Segment Open

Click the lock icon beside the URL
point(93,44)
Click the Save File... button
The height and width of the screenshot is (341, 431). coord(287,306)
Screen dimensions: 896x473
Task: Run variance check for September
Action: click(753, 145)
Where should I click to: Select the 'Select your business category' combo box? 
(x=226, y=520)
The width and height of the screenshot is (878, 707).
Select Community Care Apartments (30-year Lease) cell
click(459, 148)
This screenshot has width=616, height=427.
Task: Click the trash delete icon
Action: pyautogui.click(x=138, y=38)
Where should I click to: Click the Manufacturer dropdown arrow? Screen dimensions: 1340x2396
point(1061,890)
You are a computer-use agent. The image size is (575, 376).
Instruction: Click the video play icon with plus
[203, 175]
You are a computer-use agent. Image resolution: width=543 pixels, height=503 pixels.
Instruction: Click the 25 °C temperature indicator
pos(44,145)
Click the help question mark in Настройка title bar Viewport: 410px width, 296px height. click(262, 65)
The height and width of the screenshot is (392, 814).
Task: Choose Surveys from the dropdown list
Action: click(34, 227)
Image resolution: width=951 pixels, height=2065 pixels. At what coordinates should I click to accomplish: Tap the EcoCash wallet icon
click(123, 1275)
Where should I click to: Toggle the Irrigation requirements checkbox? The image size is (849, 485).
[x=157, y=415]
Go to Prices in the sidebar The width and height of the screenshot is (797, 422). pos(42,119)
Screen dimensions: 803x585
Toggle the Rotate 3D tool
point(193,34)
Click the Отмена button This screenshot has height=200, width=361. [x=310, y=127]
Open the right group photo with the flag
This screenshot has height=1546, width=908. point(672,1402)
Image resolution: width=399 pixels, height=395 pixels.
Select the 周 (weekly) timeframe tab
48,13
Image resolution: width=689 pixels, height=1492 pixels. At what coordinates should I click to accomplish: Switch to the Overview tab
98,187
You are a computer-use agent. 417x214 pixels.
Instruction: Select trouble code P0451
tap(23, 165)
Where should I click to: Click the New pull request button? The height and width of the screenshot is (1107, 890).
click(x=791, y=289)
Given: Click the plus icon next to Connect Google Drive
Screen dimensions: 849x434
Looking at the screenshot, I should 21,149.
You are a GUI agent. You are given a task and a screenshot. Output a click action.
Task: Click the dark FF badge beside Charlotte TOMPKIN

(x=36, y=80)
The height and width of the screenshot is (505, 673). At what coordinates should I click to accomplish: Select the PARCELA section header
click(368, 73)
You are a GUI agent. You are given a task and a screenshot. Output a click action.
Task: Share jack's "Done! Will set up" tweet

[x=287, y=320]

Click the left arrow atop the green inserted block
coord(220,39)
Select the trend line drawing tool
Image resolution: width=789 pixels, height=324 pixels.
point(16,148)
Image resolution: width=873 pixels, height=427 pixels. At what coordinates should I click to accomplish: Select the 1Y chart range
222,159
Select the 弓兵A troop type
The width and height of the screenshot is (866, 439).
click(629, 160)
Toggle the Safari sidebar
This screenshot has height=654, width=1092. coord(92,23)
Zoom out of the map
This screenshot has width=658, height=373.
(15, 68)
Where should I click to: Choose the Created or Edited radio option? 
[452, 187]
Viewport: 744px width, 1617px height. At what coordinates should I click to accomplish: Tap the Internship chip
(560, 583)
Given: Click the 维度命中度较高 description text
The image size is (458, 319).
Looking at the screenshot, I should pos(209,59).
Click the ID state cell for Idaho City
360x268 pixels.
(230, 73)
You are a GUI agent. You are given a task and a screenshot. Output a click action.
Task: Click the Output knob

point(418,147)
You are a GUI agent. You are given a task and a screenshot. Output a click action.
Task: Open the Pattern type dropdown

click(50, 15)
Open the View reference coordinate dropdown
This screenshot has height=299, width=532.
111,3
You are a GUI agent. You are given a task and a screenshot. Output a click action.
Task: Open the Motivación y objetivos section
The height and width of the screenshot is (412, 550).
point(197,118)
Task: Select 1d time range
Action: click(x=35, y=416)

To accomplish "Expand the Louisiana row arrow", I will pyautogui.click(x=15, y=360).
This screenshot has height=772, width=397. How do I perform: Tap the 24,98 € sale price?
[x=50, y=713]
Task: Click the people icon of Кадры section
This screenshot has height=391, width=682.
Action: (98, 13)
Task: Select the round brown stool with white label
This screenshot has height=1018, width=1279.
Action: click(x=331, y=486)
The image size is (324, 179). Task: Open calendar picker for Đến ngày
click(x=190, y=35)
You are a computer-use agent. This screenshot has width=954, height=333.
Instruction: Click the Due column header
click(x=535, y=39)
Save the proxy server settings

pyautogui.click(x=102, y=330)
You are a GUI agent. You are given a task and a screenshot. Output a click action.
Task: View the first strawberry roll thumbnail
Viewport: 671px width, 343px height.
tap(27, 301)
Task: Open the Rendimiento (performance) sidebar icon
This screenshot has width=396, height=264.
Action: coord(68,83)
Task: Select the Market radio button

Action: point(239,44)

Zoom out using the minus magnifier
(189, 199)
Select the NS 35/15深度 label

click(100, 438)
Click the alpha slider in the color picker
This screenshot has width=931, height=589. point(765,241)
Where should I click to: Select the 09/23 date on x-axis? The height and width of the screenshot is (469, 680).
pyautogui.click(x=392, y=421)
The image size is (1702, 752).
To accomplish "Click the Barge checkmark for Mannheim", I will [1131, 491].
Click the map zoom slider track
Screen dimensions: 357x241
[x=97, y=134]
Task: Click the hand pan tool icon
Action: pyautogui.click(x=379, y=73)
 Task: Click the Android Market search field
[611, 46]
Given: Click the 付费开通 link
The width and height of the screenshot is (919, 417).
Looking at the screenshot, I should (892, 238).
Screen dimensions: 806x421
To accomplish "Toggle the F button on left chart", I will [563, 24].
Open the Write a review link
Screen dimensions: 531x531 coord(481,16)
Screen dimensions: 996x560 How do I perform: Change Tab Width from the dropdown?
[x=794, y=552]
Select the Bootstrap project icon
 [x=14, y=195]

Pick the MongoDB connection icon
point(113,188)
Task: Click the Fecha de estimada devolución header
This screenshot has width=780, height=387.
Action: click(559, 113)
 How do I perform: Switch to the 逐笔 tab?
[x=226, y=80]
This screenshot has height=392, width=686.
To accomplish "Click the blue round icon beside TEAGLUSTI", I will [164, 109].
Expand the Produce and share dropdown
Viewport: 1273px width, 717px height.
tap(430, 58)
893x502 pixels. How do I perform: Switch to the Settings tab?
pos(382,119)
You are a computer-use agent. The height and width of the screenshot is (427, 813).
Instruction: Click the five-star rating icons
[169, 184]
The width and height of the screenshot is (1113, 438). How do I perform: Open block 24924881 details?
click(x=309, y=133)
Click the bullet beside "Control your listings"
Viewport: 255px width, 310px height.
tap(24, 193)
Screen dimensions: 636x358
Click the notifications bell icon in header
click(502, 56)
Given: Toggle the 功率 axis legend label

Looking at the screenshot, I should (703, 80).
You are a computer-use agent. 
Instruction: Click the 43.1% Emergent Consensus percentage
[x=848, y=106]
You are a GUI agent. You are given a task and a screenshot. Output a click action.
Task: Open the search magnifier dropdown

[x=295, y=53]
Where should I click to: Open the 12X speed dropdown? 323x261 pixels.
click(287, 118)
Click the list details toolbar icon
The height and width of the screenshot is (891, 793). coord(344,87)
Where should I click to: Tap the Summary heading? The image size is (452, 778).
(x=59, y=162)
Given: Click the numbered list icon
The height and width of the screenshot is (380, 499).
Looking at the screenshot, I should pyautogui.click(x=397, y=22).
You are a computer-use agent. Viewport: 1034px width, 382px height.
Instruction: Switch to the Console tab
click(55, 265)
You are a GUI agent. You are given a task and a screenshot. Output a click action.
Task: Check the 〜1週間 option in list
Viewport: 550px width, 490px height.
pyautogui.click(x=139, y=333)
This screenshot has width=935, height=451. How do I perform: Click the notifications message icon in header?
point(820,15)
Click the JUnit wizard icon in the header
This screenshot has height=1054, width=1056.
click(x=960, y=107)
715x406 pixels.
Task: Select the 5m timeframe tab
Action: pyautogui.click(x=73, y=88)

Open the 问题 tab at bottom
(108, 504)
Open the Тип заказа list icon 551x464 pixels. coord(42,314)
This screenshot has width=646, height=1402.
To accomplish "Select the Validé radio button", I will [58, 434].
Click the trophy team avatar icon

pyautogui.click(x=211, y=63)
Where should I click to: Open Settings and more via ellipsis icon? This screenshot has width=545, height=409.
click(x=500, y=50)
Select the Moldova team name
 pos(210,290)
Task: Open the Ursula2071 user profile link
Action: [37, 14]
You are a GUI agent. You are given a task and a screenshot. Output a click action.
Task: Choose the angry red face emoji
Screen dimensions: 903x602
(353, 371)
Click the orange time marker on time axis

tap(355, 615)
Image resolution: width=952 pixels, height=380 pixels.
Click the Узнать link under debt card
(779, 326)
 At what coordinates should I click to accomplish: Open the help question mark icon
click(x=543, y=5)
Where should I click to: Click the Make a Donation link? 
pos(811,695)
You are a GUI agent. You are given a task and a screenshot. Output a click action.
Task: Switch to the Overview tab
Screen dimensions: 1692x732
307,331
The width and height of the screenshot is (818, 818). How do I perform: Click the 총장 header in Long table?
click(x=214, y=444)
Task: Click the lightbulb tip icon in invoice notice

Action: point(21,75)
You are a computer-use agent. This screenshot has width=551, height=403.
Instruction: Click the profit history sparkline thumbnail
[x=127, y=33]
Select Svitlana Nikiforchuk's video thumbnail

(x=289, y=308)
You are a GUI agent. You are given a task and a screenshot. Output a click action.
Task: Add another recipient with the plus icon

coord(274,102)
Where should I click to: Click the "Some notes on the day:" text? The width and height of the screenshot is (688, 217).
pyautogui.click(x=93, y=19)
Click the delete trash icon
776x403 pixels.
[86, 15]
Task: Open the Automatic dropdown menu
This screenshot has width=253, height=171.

Segment Closed

Only the count belongs in your answer, so please work out how many lines of the data contain "computer".

▶ [Your response] 8